その話を聞いて、裕也は冷やりとした。強姦の再現VTRを見てから、自分の性器が勃起し始めているのに気付いていたのである。近くの席には、クラスの女子生徒も座っていた。結局、裕也はそのレポートに、『男性にとって、女性を愛する行為と、自らの欲望を吐き出す行為が、行為としては同一のものである事に、同じ男性として暗い気持ちになってしまった。男の方がそれを自覚し、考え行動することが大事なのであろう』と書いた。ビデオを見て、勃起して困った、と書いたら、教授はどんな顔をするだろうか、と想像した。単位は、最高評価のAが来た。

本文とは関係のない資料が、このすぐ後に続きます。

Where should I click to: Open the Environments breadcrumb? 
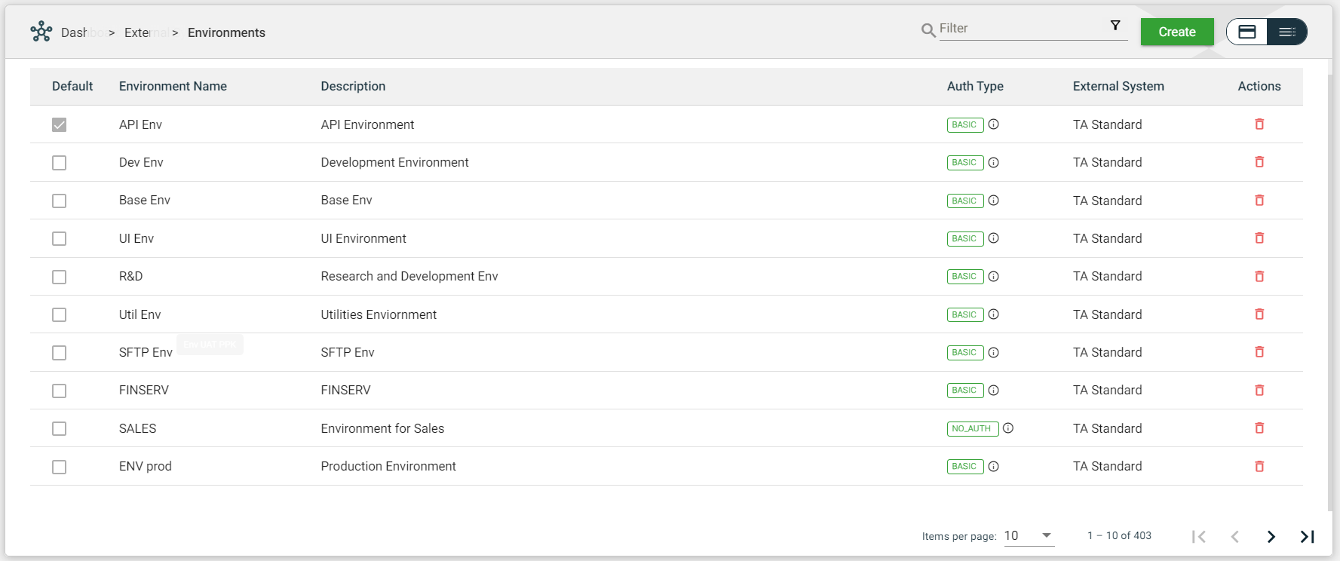coord(226,32)
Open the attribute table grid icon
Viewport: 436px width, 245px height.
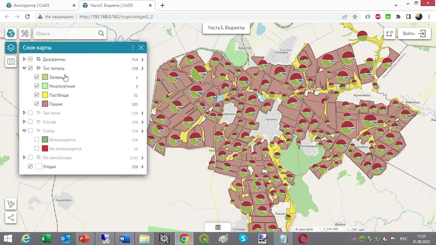click(x=218, y=228)
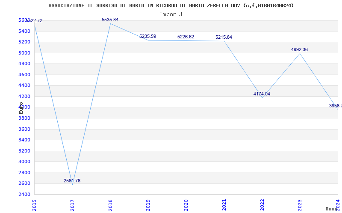Click the 5000 tick on the y-axis
Viewport: 342px width, 213px height.
click(24, 53)
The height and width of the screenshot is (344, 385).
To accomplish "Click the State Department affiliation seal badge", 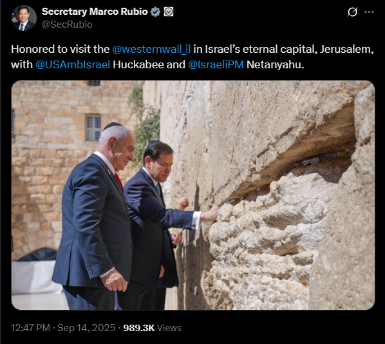I will pos(169,12).
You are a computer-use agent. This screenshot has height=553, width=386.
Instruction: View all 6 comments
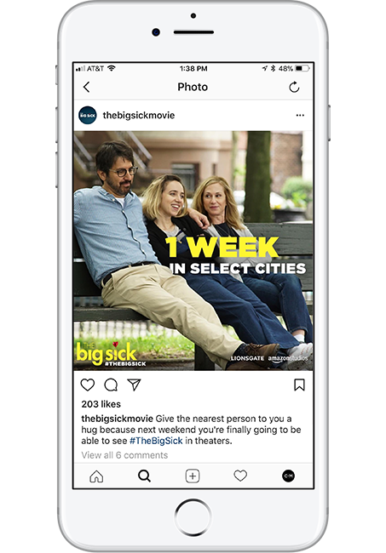pos(124,455)
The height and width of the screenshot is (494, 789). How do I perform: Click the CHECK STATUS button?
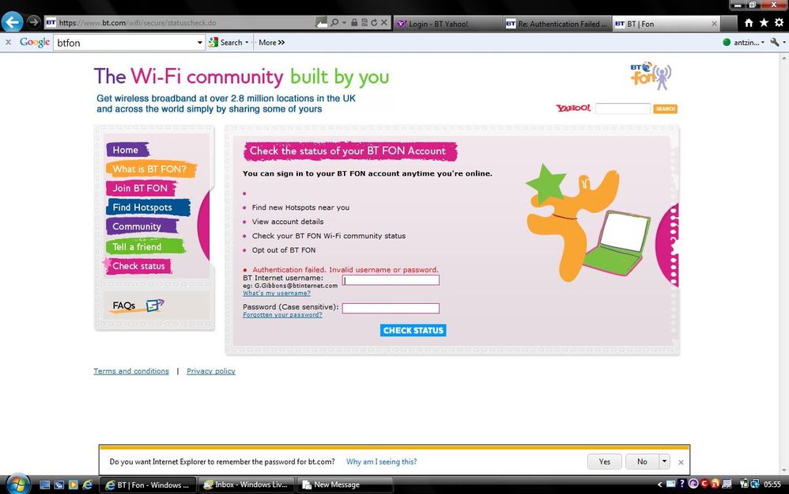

空気の乾燥からか、目が痛くなってきた。裕也は、暖房のスイッチを切った。そして携帯を手にとると、メールの返信をしなければ、と思った。だが、いつもの通り、何も書くことが思い浮ばない。まぁ、明日で良いか、と思い直し、携帯を放り投げた。すると携帯は、ごとり、と鈍い音を立て、抜け毛だらけの絨毯の上に転がった。その音は、裕也に心地よく響いた。彼は、携帯の転がっている様子を確認したく思った。折畳式の携帯は、その口を無様に開いて、「く」の字になって転がっている。裕也は、波打ち際に打ち上げられた魚を思い浮かべた。そのまましばらく様子を見ていると、〈開きっぱなしになっている〉、という警告の意味であろう、緑色のランプがチカチカと点滅し始めた。せめて朝までは、と裕也は思った。